As usual, I did not get
a seat. I clung to the handrail and allowed myself to be lurched back and forth
against the other passengers. I stood on a man’s foot, and said, ‘Oh, sorry.’
But he looked away without response, which depressed me. And more and more, I
felt that I had left something of tremendous import at the office. ‘Teedle-um-tum-tum’

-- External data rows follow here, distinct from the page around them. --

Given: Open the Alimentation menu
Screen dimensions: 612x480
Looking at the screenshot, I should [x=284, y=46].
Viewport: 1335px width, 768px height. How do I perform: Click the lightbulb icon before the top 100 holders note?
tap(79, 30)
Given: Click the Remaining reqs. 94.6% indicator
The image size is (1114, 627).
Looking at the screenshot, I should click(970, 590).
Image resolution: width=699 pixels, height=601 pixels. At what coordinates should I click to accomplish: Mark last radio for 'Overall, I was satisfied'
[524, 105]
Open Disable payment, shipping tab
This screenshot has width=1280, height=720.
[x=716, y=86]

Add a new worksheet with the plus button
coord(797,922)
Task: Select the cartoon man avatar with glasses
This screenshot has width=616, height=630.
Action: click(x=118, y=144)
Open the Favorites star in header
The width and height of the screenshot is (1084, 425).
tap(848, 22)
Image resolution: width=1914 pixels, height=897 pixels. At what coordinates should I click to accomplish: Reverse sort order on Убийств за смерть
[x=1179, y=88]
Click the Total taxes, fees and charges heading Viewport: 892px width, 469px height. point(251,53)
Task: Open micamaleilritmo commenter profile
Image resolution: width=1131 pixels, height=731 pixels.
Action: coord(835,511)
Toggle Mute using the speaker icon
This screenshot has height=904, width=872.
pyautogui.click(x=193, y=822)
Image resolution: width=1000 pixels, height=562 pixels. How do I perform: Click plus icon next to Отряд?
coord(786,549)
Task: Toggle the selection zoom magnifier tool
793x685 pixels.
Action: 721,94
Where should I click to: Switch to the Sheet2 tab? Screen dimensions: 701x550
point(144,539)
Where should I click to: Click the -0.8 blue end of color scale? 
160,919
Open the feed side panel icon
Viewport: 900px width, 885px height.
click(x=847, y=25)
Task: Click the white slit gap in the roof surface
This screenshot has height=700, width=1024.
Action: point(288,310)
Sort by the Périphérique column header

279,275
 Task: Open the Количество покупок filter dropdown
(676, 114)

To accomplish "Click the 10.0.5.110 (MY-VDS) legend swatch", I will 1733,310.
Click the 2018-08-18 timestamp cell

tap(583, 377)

— the tune was a background to my worry all the way home. I went over in my
mind the day’s business, for I thought, now, perhaps it was a letter which I
should have written and posted on my way home.

That morning I had
arrived at the office to find Mark Letter vigorously at work. By fits, he would
occasionally turn up at eight in the morning, tear at the post and, by the time
I arrived, he would have dispatched perhaps half a dozen needless telegrams;
and before I could get my coat off, would deliver a whole day’s instructions to
me, rapidly fluttering his freckled hands in time with his chattering mouth.
This habit used to jar me, and I found only one thing amusing about it; that
was when he would say, as he gave instructions for dealing with each item, ‘Mark
letter urgent.’ I thought that rather funny coming from Mark Letter, and I
often thought of him, as he was in those moods, as Mark Letter Urgent.